Son varias las pestes que asolaron Macondo. Sin duda, todas más hermosas que la nuestra. O mejor contadas. La primera que sufren es la del insomnio. Sus ciudadanos no podían dormir. Se quedaban con los ojos en blanco en un estado de inconsciencia que rayaba la locura. Días después, empezaron a olvidar la utilidad de las cosas. El olvido es la peor enfermedad de todas. Se ven obligados a etiquetar los objetos para poder nombrarlos. Acaso nosotros olvidaremos también, con el paso de los días, los motivos de este confinamiento. Nos volveremos más descuidados. Escucharemos el sonido de las palmas, a las ocho de la tarde, y nos preguntaremos por quién aplaudimos hoy. Por qué salimos al balcón. Por qué en Bérgamo ya nadie aplaude y si acaso Bérgamo no es un espejo en el que mirarse.
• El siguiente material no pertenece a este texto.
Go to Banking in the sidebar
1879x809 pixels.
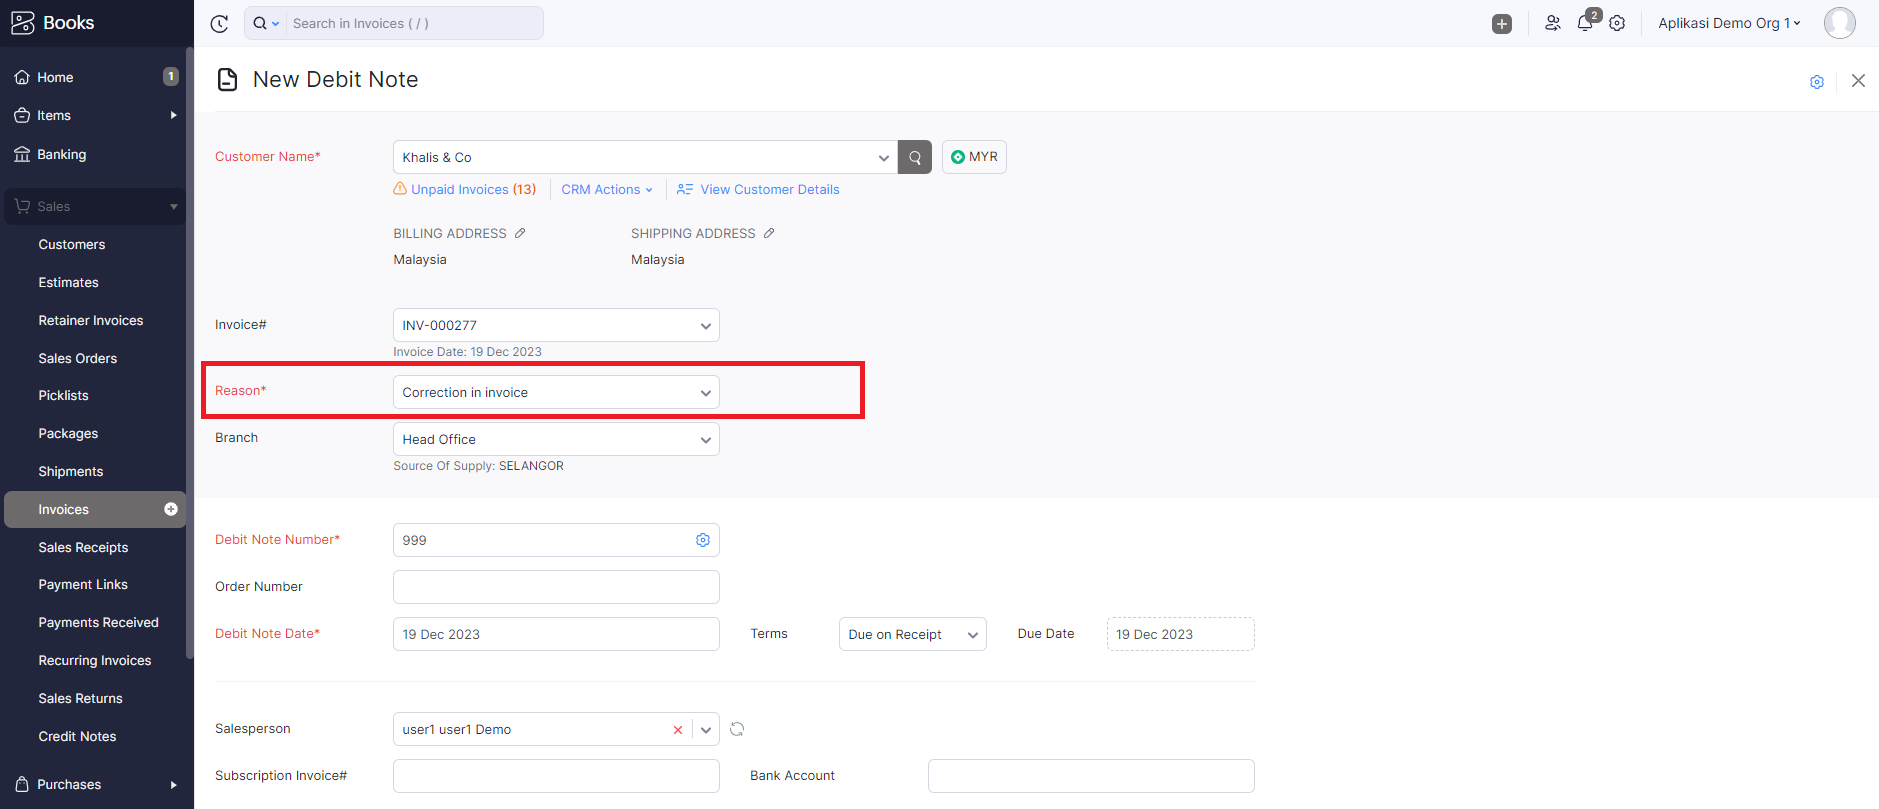61,154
Muchos periodistas nos sermoneaban hasta hace diez días con el alarmismo de una 'gripe común'. Son el primer ejemplo en nuestra sociedad de transmisión del virus literario: de Macondo al quiosco, a las radios y a los programas de televisión. Hoy, muchos de ellos van borrando las pistas de sus juicios. Aquellas proclamas van desapareciendo de sus redes sociales. Utilizan expresiones como 'a toro pasado' e 'imposible de predecir'. La plaga del insomnio hace que los hombres de Macondo olviden también leer. A alguno de nosotros nos costará borrar de la memoria ciertos artículos de hace diez días.

Mientras tanto, esperamos a Melquiades, el gitano que dio a conocer el hielo en las primeras líneas, el mismo que había sobrevivido a todas las pestes y plagas del mundo, desde Persia hasta Madagascar. Trajo, en Cien años de soledad, la solución a la peste. Fue la salvación de un pueblo, la misma que buscamos al abrir los periódicos cada día, esperando encontrar la vacuna que nos saque de casa, que convierta esta cuarentena en un capítulo más de la historia.

Otra plaga fue la de la lluvia, una tormenta que duró cuatro años, once meses y dos días. Y la de la muerte de los pájaros. Pero sin duda, la peste de la soledad es la que más afectó a Macondo, ese virus silencioso que se cuela también en nuestros hogares. La soledad es la cara oculta de estos días. La de nuestros mayores, que viven en salones con la única compañía de una televisión monotemática, escuchando a sus hijos y nietos por un auricular mientras caminan por un pasillo estrecho. La de los enfermos que mueren solos y que esperan tras el cristal un rostro conocido escondido en una mascarilla. La de los funerales sin flores.

Por todos ellos hay que ser Macondo y resistir, y no salir de casa, porque para muchos no habrá una segunda oportunidad sobre la tierra.